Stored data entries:

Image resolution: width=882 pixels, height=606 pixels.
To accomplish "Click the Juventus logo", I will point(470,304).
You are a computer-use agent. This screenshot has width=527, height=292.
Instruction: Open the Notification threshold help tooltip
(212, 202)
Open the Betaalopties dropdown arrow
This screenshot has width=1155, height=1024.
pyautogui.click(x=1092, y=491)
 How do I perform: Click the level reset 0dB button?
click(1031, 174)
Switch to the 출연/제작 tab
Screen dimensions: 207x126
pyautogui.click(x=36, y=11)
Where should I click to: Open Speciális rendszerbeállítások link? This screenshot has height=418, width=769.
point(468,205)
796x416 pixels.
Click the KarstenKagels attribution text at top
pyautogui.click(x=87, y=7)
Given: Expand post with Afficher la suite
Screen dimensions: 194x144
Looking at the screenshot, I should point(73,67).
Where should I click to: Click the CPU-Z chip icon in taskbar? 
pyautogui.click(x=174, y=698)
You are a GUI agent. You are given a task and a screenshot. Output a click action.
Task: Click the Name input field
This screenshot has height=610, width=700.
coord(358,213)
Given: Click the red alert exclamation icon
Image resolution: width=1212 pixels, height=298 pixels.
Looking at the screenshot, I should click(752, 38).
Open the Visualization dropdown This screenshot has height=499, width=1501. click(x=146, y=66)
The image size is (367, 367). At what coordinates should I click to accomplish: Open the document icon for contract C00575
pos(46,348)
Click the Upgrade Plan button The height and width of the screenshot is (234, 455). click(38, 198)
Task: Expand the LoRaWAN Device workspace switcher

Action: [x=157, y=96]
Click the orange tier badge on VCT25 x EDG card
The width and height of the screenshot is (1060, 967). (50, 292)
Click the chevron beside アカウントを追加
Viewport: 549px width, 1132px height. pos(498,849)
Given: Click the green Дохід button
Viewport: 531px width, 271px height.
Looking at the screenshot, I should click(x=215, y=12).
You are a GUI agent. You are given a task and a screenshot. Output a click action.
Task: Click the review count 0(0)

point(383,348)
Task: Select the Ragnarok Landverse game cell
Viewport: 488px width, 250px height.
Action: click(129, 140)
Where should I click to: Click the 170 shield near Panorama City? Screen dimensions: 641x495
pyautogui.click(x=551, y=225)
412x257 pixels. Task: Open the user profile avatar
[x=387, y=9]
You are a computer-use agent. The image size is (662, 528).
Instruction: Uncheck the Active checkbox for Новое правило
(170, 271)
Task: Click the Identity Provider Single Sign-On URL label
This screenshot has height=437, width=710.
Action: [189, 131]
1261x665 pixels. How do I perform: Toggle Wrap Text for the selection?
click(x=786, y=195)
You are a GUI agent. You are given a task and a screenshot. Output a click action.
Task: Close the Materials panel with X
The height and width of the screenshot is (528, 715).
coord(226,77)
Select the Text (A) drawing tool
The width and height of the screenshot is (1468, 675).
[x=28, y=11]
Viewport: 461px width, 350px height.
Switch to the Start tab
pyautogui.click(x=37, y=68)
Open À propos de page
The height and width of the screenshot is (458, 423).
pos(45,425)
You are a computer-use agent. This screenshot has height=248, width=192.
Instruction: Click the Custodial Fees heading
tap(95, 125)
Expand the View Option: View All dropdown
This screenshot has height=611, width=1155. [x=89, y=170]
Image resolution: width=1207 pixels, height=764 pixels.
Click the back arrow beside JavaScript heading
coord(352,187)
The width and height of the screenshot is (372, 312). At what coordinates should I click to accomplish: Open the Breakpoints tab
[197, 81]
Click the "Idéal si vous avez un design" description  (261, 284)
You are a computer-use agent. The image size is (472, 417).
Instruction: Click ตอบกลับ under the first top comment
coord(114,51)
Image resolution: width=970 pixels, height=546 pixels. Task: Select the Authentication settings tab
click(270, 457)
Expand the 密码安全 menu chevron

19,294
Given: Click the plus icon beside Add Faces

Required action:
Filter the entries above and copy only the lines that hold "computer".

Written solution:
You are a computer-use agent. This screenshot has width=527, height=292.
You are a computer-use agent. The image size is (662, 528).
You are a computer-use agent. This screenshot has height=248, width=192.
You are a computer-use agent. The image size is (472, 417).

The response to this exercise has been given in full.